Exercise input:
#####

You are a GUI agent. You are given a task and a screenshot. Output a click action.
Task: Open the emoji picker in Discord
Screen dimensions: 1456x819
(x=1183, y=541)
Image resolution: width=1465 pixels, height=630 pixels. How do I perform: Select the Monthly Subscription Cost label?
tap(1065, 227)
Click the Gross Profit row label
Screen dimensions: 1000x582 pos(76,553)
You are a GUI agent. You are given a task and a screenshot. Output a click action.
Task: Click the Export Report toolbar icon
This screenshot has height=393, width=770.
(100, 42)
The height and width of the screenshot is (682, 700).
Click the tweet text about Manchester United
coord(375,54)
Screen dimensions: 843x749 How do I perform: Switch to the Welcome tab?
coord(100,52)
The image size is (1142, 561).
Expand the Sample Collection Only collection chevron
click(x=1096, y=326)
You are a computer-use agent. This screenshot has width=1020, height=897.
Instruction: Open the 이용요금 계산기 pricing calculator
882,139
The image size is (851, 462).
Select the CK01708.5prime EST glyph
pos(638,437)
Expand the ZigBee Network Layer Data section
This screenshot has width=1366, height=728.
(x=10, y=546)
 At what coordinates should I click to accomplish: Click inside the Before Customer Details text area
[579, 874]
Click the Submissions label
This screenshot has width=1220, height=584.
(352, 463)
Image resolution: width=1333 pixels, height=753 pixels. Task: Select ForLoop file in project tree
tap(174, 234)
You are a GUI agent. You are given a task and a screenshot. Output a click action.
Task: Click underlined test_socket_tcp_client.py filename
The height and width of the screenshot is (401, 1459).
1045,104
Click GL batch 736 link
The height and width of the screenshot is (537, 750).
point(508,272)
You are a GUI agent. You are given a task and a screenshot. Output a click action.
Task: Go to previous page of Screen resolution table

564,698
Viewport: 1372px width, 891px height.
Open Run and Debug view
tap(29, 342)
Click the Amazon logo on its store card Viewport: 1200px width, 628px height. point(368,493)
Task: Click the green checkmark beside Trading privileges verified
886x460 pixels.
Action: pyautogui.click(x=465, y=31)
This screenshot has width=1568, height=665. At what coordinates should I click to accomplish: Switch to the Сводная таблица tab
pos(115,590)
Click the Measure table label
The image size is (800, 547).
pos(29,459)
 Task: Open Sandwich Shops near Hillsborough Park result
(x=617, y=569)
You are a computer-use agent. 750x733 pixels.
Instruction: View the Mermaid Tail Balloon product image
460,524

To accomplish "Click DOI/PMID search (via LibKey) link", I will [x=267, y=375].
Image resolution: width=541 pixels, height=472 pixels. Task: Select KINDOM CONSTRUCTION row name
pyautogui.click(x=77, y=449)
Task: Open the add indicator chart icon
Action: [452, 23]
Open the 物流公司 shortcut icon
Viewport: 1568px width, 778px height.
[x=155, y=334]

#####

The task:
Your output must be the exact lines from the one containing "You are a computer-use agent. 750x733 pixels." through the end of the data above, both included, and nothing more.

Solved problem:
You are a computer-use agent. 750x733 pixels.
Instruction: View the Mermaid Tail Balloon product image
460,524

To accomplish "Click DOI/PMID search (via LibKey) link", I will [x=267, y=375].
Image resolution: width=541 pixels, height=472 pixels. Task: Select KINDOM CONSTRUCTION row name
pyautogui.click(x=77, y=449)
Task: Open the add indicator chart icon
Action: [452, 23]
Open the 物流公司 shortcut icon
Viewport: 1568px width, 778px height.
[x=155, y=334]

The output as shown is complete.